Abstract
Purpose :
Histatin peptides are critical elements of the salivary anti-microbial and wound healing apparatus. Histatin-1 was recently found to improve corneal epithelial wound healing and be present in the lacrimal apparatus. We sought to determine whether histatin-1 (H1) is present in normal human tears. In addition, we sought to determine whether tear levels of H1 varied between normal patients and those with aqueous deficiency dry eye disease (ADDE).
Methods :
Patient data and clinical samples were obtained from 9 normal patients (18 eyes) and 8 ADDE patients (16 eyes). Relevant patient characteristics, including age, sex, and dry eye disease (DED) diagnostic parameters were also collected. Multiple protein detection methods, including immuno-dot-blotting (IDB), Western immunoblotting (WB) and Multiple Reaction Monitoring (MRM), were used to detect H1 in samples,. Enzyme linked immunosorbent assay (ELISA) was used to compare concentrations of H1 between groups. Standard statistical methods were used to compare H1 levels and other parameters between groups, and diagnostic performance was tested using the receiver operating characteristic (ROC).
Results :
H1 was detected in normal tears, using IDB, WB and MRM methods. ADDE patients had significantly lower H1 concentrations (118.11±86.20 ng/ml) than the normal group (866.42±240.18 ng/ml) (p=0.005), while controlling for age and sex. ROC analysis indicated that H1 concentration is potentially a biomarker for ADDE (area under curve = 0.93).

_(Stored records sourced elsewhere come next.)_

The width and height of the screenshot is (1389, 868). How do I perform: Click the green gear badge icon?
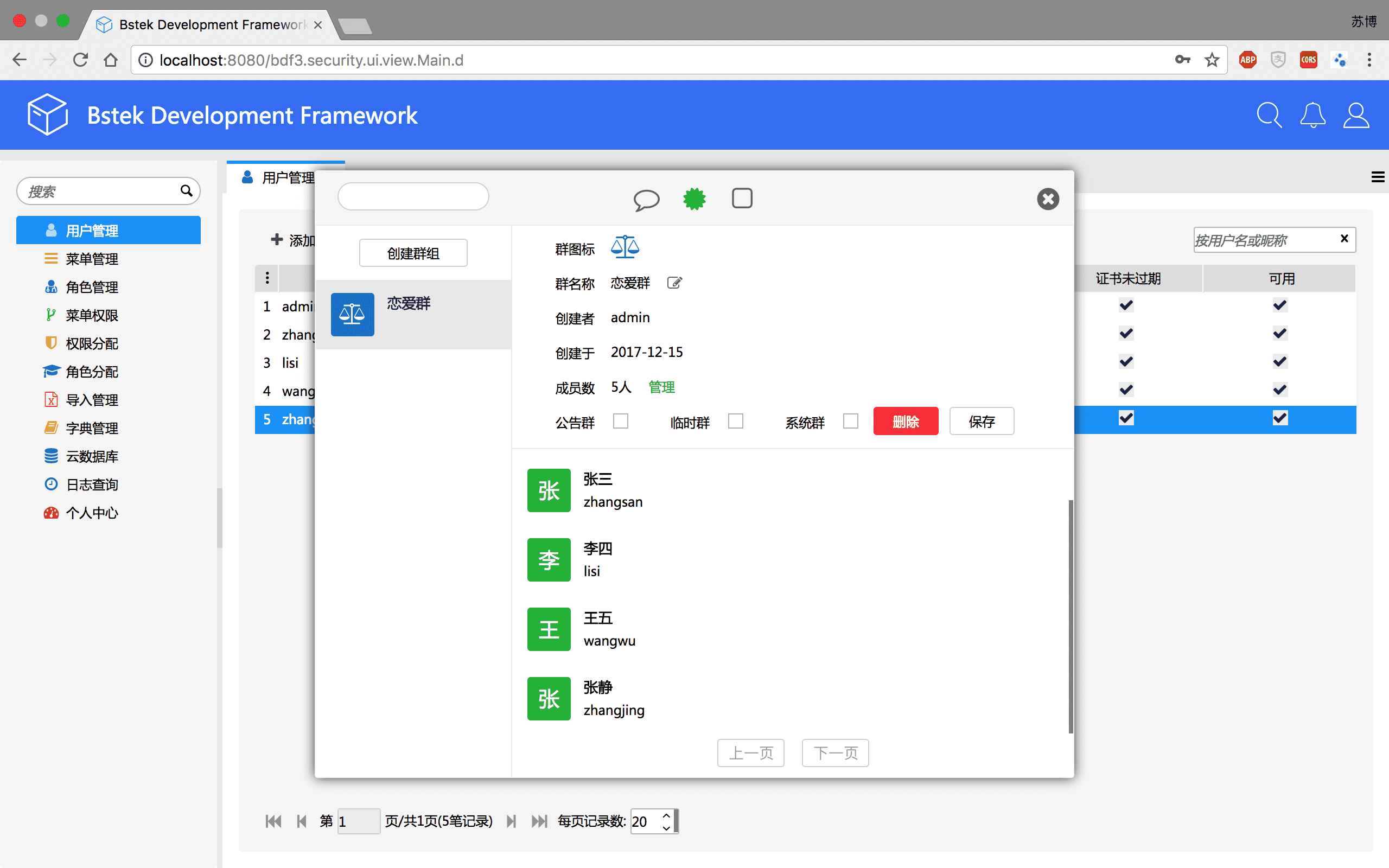(x=694, y=199)
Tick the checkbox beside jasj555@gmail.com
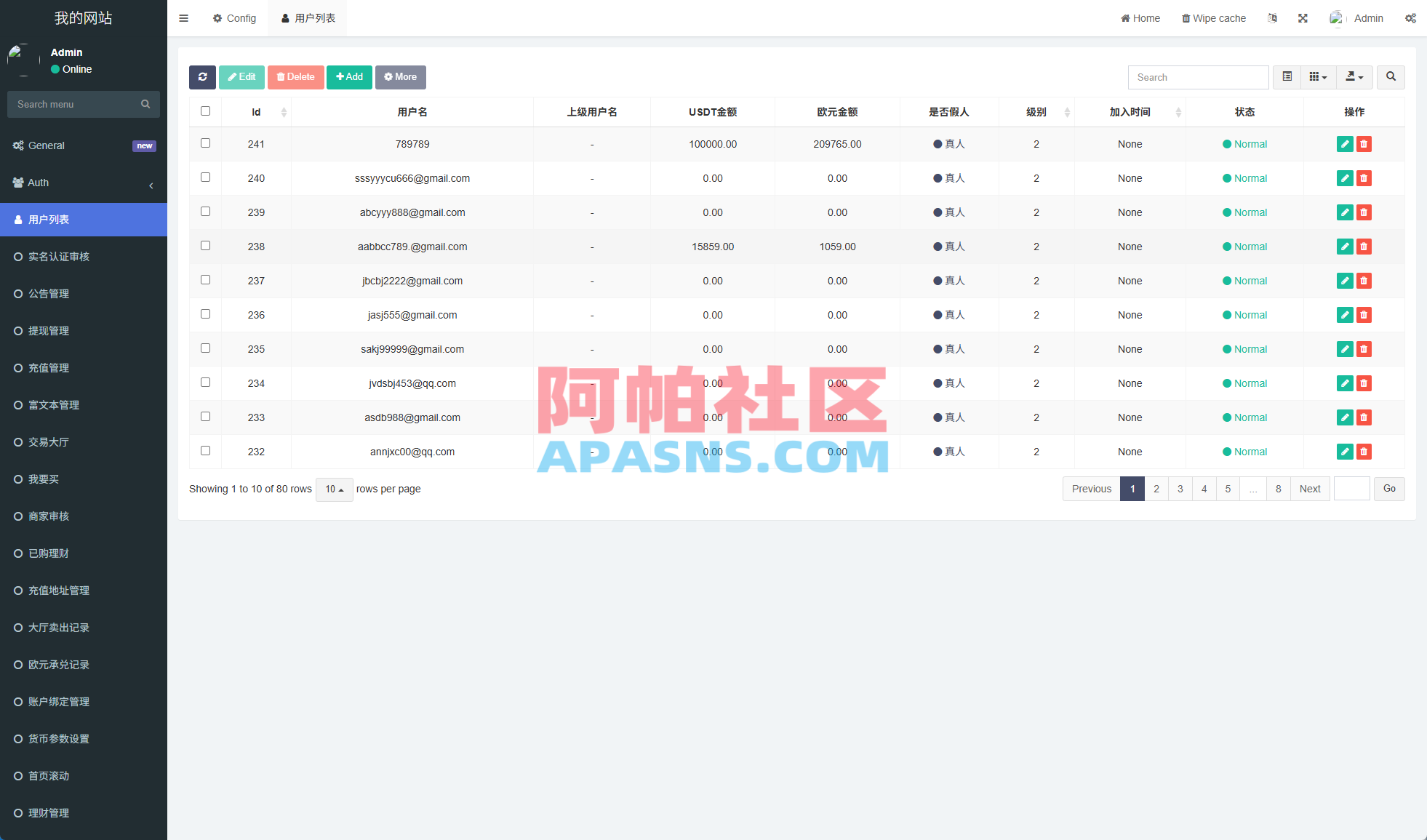 point(205,314)
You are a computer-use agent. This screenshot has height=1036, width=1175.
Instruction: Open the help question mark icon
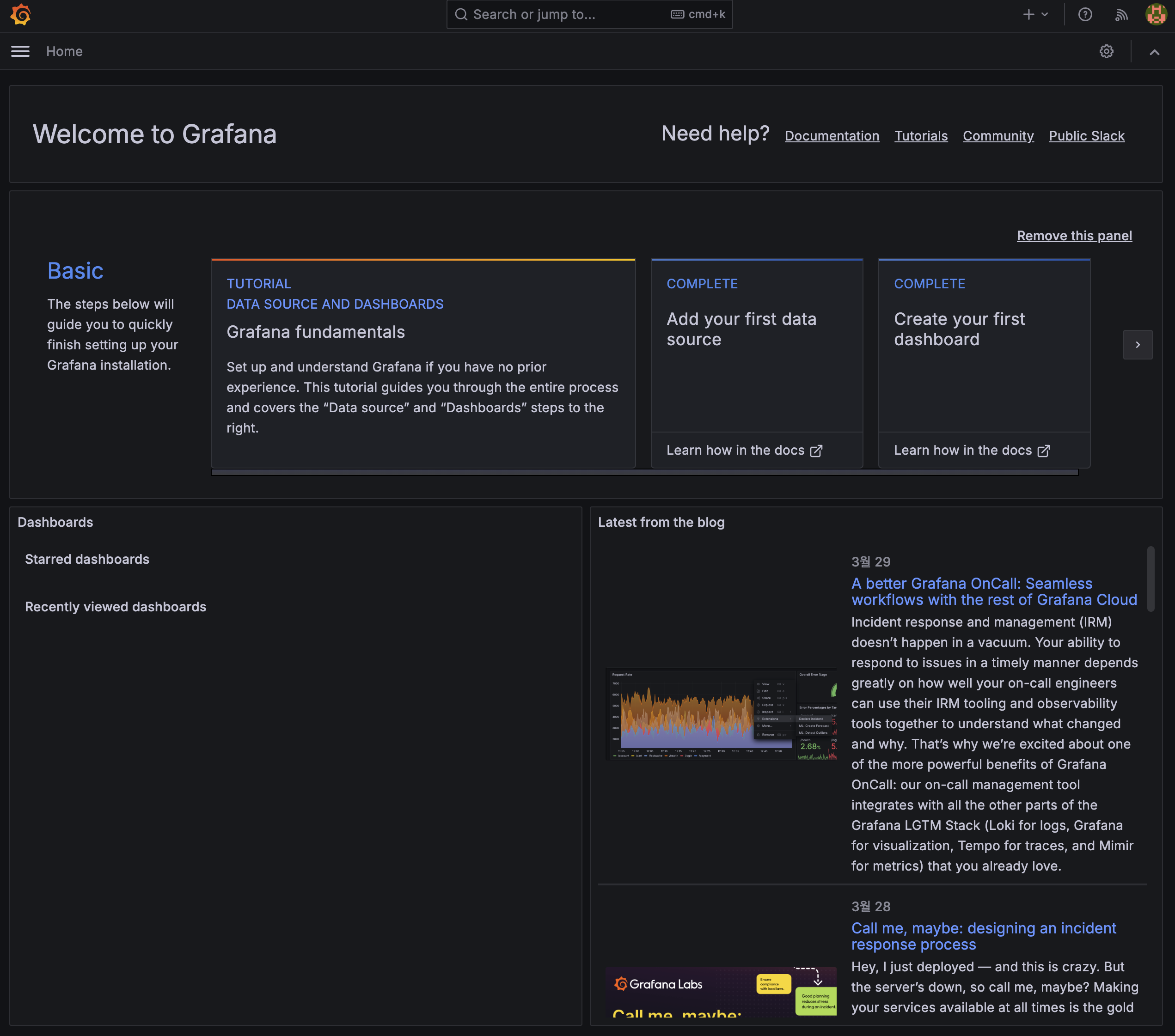pos(1085,14)
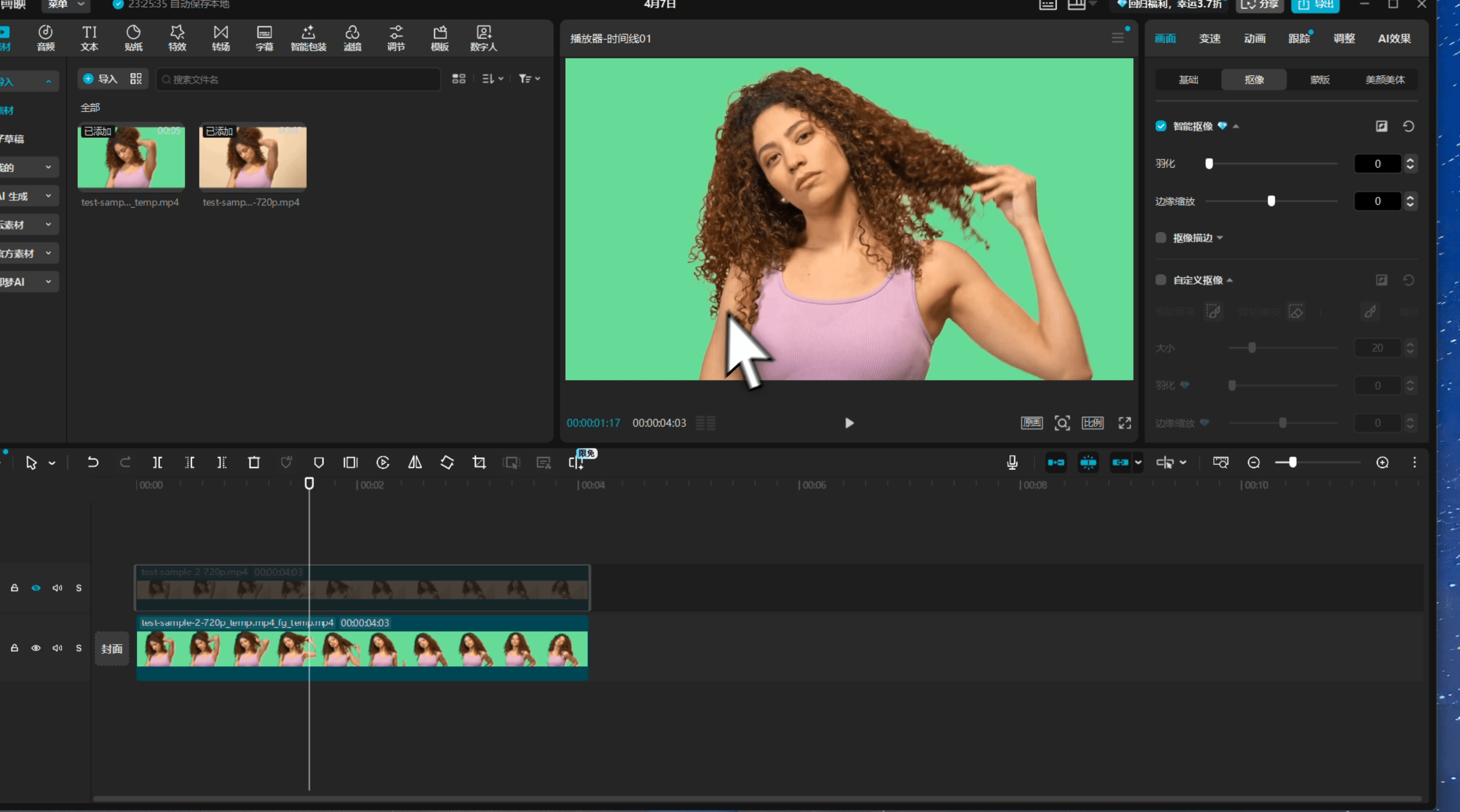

Reclassification of patients by DED parameters, Ocular Surface Disease Index (OSDI) (≤13, >13) and Schirmer I (<10mm, ≥10mm) showed significant differences in H1 level (OSDI, p=0.014) and marginal significance of Schirmer I (p = 0.078)
Conclusions :
This is the first demonstartion that H1 is present in normal human tears. H1 concentrations are lower in ADDE patients and H1 may have diagnostic potential in evaluation of patients with ADDE.
This abstract was presented at the 2019 ARVO Annual Meeting, held in Vancouver, Canada, April 28 - May 2, 2019.